_Problem:_
Start at the line below containing "The height and width of the screenshot is (725, 1568)." and stop at the line containing "Given: Open the SQL editor settings gear icon". Repeat every line of that stretch exactly, and nothing outside it.

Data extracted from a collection
***
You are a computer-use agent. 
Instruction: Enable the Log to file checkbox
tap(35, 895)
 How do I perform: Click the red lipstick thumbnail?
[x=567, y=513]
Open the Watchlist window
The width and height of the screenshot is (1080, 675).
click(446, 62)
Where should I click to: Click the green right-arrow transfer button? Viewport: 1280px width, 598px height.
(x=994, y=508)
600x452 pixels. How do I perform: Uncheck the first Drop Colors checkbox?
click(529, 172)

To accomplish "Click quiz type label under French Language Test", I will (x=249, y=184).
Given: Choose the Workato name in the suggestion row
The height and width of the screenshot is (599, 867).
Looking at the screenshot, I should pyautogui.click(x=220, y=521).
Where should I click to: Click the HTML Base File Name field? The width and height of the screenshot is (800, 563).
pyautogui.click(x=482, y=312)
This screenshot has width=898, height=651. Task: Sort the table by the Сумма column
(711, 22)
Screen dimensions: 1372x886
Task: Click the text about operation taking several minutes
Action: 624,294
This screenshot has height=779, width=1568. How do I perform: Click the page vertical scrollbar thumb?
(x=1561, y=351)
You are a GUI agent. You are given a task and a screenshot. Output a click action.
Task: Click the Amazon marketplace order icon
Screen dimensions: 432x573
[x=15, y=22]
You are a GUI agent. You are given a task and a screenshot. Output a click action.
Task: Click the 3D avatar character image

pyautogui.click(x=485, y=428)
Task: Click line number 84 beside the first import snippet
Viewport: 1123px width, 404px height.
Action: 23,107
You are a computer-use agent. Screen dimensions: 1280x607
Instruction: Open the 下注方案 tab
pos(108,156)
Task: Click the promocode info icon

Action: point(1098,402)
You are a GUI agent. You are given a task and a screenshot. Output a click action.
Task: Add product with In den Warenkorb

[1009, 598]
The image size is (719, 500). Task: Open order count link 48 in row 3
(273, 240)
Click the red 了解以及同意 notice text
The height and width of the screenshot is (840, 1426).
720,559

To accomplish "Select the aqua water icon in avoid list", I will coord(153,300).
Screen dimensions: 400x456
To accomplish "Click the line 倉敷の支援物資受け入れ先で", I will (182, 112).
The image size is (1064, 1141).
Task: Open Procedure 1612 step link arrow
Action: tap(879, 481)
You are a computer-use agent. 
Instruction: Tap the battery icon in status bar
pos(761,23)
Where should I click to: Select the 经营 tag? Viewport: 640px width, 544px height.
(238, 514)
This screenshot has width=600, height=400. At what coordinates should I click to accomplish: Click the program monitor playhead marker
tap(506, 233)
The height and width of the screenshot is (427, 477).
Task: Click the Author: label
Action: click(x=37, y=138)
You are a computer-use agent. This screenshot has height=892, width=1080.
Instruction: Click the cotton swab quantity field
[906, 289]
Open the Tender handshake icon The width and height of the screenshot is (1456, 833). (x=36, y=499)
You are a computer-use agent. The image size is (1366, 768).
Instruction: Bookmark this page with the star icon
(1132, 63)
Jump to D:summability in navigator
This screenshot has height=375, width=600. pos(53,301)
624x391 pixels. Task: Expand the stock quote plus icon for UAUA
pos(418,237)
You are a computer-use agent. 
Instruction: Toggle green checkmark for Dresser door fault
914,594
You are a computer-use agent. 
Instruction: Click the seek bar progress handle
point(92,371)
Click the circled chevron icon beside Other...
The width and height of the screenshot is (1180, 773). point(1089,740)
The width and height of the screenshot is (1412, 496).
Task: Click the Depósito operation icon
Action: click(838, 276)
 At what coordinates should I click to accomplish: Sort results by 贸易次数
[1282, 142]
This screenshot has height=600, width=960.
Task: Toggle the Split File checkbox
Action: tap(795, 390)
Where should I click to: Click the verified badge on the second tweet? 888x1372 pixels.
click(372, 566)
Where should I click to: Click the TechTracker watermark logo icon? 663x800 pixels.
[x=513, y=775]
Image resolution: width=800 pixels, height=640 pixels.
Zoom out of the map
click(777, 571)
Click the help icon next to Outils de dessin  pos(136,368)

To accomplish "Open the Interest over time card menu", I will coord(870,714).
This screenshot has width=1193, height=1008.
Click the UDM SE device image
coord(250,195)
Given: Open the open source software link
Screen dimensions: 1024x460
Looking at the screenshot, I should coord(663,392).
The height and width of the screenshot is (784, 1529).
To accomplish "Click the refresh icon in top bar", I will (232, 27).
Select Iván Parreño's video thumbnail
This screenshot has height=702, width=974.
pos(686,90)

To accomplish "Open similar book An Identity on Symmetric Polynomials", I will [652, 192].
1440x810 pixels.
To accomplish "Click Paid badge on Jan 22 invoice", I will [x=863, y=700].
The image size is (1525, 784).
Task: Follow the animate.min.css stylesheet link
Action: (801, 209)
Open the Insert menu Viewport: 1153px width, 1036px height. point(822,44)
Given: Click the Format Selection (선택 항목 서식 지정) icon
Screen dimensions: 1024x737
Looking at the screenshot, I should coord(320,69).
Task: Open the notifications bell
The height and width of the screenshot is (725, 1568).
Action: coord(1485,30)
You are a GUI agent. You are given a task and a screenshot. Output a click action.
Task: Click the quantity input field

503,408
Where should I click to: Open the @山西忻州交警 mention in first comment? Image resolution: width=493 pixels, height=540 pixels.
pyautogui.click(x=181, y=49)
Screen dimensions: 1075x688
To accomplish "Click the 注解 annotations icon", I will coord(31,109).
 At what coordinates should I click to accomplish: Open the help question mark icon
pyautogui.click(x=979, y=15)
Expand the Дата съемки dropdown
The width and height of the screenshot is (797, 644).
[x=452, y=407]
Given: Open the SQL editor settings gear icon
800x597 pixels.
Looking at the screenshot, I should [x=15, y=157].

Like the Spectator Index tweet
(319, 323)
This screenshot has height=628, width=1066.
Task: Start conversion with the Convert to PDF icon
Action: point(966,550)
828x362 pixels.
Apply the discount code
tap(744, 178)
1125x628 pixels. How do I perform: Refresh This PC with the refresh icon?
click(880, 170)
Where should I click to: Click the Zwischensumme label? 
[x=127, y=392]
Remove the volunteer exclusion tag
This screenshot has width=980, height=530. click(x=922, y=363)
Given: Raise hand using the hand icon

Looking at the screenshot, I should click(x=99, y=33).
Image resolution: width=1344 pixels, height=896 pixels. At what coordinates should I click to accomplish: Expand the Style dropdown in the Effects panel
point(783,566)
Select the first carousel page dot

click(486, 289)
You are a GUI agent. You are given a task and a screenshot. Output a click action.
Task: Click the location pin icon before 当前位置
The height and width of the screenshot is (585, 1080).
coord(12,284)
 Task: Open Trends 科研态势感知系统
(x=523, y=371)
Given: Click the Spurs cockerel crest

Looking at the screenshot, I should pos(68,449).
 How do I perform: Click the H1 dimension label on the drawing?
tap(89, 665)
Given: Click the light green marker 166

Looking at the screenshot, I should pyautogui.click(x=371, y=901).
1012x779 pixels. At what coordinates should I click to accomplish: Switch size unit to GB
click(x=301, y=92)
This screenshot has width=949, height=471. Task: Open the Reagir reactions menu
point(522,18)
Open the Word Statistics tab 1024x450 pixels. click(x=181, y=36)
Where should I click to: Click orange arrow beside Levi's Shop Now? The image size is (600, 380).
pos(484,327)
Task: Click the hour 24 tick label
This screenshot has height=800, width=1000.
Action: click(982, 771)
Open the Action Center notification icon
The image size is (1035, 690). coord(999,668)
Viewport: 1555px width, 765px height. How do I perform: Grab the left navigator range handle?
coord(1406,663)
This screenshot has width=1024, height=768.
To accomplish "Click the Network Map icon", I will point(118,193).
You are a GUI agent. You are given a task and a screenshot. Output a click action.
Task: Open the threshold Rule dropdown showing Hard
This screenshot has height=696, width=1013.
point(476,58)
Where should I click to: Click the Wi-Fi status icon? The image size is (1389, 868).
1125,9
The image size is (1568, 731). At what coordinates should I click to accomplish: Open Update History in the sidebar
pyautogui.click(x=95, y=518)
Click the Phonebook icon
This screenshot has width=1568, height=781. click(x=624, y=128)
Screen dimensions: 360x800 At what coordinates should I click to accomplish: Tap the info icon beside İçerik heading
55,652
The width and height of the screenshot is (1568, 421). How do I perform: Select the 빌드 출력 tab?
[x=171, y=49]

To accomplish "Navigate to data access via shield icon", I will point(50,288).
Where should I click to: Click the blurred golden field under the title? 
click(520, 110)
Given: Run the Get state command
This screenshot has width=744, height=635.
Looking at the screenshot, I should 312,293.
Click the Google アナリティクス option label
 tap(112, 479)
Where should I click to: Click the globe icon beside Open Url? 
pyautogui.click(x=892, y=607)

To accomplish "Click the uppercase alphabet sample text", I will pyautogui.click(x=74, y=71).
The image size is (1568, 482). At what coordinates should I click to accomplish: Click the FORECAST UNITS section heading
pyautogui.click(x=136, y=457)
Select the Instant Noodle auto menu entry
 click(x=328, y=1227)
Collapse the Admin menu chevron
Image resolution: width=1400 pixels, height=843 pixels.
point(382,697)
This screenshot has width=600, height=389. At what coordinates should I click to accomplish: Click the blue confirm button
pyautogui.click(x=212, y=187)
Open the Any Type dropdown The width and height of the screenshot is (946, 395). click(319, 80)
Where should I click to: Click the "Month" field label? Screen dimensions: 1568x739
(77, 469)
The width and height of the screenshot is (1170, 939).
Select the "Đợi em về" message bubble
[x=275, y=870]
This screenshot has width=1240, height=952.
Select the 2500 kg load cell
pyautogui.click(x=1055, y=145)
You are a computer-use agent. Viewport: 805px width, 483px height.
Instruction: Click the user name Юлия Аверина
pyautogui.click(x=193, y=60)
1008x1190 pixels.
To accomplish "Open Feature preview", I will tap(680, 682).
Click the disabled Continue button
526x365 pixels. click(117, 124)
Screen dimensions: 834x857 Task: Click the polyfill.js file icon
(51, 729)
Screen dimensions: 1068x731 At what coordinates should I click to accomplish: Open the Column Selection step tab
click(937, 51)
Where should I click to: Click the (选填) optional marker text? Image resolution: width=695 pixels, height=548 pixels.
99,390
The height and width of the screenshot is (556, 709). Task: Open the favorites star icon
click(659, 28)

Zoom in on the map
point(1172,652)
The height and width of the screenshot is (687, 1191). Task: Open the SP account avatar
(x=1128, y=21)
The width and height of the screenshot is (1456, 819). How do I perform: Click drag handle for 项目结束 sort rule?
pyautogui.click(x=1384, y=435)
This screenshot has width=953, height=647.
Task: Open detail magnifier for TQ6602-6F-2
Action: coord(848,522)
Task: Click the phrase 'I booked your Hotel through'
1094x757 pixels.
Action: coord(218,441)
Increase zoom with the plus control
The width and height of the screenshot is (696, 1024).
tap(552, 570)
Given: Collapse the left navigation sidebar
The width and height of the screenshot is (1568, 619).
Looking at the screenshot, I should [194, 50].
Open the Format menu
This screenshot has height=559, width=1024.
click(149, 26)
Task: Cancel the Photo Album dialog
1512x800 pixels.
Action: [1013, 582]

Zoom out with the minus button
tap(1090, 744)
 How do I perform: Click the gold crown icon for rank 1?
***
_Result of this task:_
The height and width of the screenshot is (725, 1568).
Action: coord(1485,30)
You are a GUI agent. You are given a task and a screenshot. Output a click action.
Task: Click the quantity input field

503,408
Where should I click to: Open the @山西忻州交警 mention in first comment? Image resolution: width=493 pixels, height=540 pixels.
pyautogui.click(x=181, y=49)
Screen dimensions: 1075x688
To accomplish "Click the 注解 annotations icon", I will coord(31,109).
 At what coordinates should I click to accomplish: Open the help question mark icon
pyautogui.click(x=979, y=15)
Expand the Дата съемки dropdown
The width and height of the screenshot is (797, 644).
[x=452, y=407]
Given: Open the SQL editor settings gear icon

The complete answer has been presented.